▶ REQUIREMENT 1: Copy word for word the part of the Zig comptime post that begins at the words "1. A function" and ends after the words "how it propagated.".
▶ REQUIREMENT 2: In the Zig comptime post, what did the writer realize they had actually defined when they meant to define a slice of types?
▶ REQUIREMENT 3: Write the next part of the Zig comptime post, starting after its final sentence.

I still have all my tabs open so the research trail will be fairly accurate. I’ll also try to recall all the refactoring I did. However, I can’t guarantee perfect accuracy there because I haven’t been commiting each change.

1. comptime var int_type: type = u8;

Off of your suggestion, I decided to try and figure out if I could simply drop in some comptime’s somewhere and make it work. I thought that maybe the compiler could resolve all the possible values through what is assigned to int_type if I simply marked it and each switch prong that modified the value as comptime. However, this resulted in an error stating something like int_type depends on runtime control flow.

2. const int_types = .{u8, u16, u32, u64};

After this, I had an idea. What if I defined a constant slice containing all of the valid types and simply index into that array at runtime?

I defined values similar to the following:

const int_types = .{u8, u16, u32, u64};
var cur_int_type: usize = 0;

Then, I passed them to my unchanged functions using the following syntax:

switch (cur_command) {
    .Mod2 => cur_int_type = 1,
    .Mod4 => cur_int_type = 2,
    .Mod8 => cur_int_type = 3,
    .Increment => self.increment(int_types[cur_int_type]),
    //...
}

However, this did not work. Here, I got an error stating that cur_int_type was not resolvable at compile time. I tried many different permuations of this solution, including making cur_int_type comptime and throwing in comptime everytime it was modified, getting various different compile errors.

Eventually, I realized that I was actually defining a tuple rather than a slice of types. I attempted to add []type to the definition but the compiler did not like that either.

3. inline

It was around this time that I noticed a new reply from @andrewrk to this post. I had never seen this keyword before so I decided to research it.

I first went to the official docs for inline switch prongs. I remember the code being a bit confusing and thinking it was not quite applicable. I was thinking “How do I do that for a set of types?”. I also remember being quite confused with where I would put the inline prongs. Every idea became a catch 22 situation coming back to the fact that I would have to edit int_type at runtime, an impossibility because this would cause int_type to rely on runtime control flow.

This led me to googling “how to use inline zig”, which led me to Zig Comptime - WTF is Comptime (and Inline) - Zig NEWS. This article really helped me grasp the fundamentals of comptime, but left me hanging a bit on inline. Here were my main takeaways:

1. A function taking in any argument as comptime becomes a comptime function.
2. My functions like increment and load_int take in comptime type’s, making them comptime functions.

3. My friend [InKryption] put it succinctly in a quote: “comptime exists in a sort of pure realm where I/O doesn’t exist.”

4. Since the types passed to those functions were dependent on runtime input, I would need to refactor them somehow.
5. You can use the inline keyword on a function to tell the compiler to copy the function contents wherever the function is called instead of calling the function, similar to macro functions in C.

While I went in wanting to understand inline, I came out realizing that I was going at this fundamentally wrong. It was less that I didn’t understand what comptime was, it was more that I was unaware how it propagated.

I now know that changing the type passed using var int_type in any shape or form made it unresolvable when passed to functions like increment(self: *Self, int_type: type). This is because increment’s true signature should be increment(self: *Self, comptime int_type: type).

▶ DATASET CONTENT:
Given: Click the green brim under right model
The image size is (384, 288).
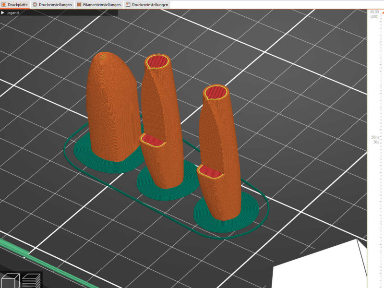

▶ WRITTEN ANSWER 1:
1. A function taking in any argument as comptime becomes a comptime function.
2. My functions like increment and load_int take in comptime type’s, making them comptime functions.

3. My friend [InKryption] put it succinctly in a quote: “comptime exists in a sort of pure realm where I/O doesn’t exist.”

4. Since the types passed to those functions were dependent on runtime input, I would need to refactor them somehow.
5. You can use the inline keyword on a function to tell the compiler to copy the function contents wherever the function is called instead of calling the function, similar to macro functions in C.

While I went in wanting to understand inline, I came out realizing that I was going at this fundamentally wrong. It was less that I didn’t understand what comptime was, it was more that I was unaware how it propagated.

▶ WRITTEN ANSWER 2: A tuple.

▶ WRITTEN ANSWER 3:
As a retrospective aside, I actually think that the compiler errors and/or the language design failed me here. The compiler only errored on this function where it was called in interpret. I think it should’ve errored on the function for not explicitly marking the int_type argument as comptime. Maybe this is because type is always comptime, and therefore does not require the keyword. I can understand wanting to type less, but this seems against the ethos of the language which favors readability over writability. Either that, or I’m remembering the compiler errors wrong.

4. Wtf do be that union(enum) tho frfr???

After that, I returned to the official docs on inline switch prongs. This is where I looked back at test_inline_else.zig and noticed something I had never seen before:

const AnySlice = union(enum) {
    a: SliceTypeA, //  ^--- what does this mean??
    b: SliceTypeB,
    c: []const u8,
    d: []AnySlice,
};

I already had a grasp on what a union was from C. I also know that optionals and errors in zig are implemented as unions. However, I had never run into a union(enum). I had to Ctrl-f for this pattern through the docs to find out what this was.

Eventually, I stumbled upon the tagged union. This is where everything started to really click. I realized that the tags could be runtime resolvable enum’s that specify what union field to use.

What was a bit disappointing was that none of the code snippets under tagged union really demonstrated how hand-in-hand this plays with inline switch prongs. For that, I had to return back to inline switch prongs. Specifically, it didn’t all click until I looked again at test_inline_else.zig with the knowledge that AnySlice was a tagged union.

This was where I truly realized that inline also implies comptime in a way, meaning that the captured value (in this case, slice) is available at comptime. This is because a prong is generated at comptime for every possible tag of any:

fn withSwitch(any: AnySlice) usize {
    return switch (any) {
        // With `inline else` the function is explicitly generated
        // as the desired switch and the compiler can check that
        // every possible case is handled.
        inline else => |slice| slice.len,
    };
}

Now, based on the comment from the docs, I could’ve potentially realized this sooner. This is especially true when the following is the first line under the section title:

Switch prongs can be marked as inline to generate the prong’s body for each possible value it could have, making the captured value comptime.

However, I was mostly looking at the code. The comment featured in the code snippet above implies that slice is comptime because the compiler is checking for every possible case. I think if this comment explicitly mentioned that the captured slice value was now a comptime value, everything would’ve clicked a bit sooner.

Conclusion

I think tagged unions should be discussed more in documentation as a way to select a type to use for certain operations during runtime. In addition, there should be more emphasis placed on how inline can be used as a way to resolve runtime values to comptime values.

Sorry for the lack of convenience links when I reference the docs. As a new user I only get two links per post. Also, sorry the post got so long.

Thanks for your help!

Although Zig supports peer type resolution in switch captures, as in this example:

test "switch capture peer type resolution" {
    const U = union(enum) {
        a: u32,
        b: u64,
        fn innerVal(u: @This()) u64 {
            switch (u) {
                .a, .b => |x| return x,
            }
        }
    };

    try expectEqual(@as(u64, 100), U.innerVal(.{ .a = 100 }));
    try expectEqual(@as(u64, 200), U.innerVal(.{ .b = 200 }));
}

…it does not work if you make the capture mutable (*val), because the type of the pointer would be different for each union field type. Looking at your code, can you answer this question: What integer type are you expecting @addWithOverflow to be operating on?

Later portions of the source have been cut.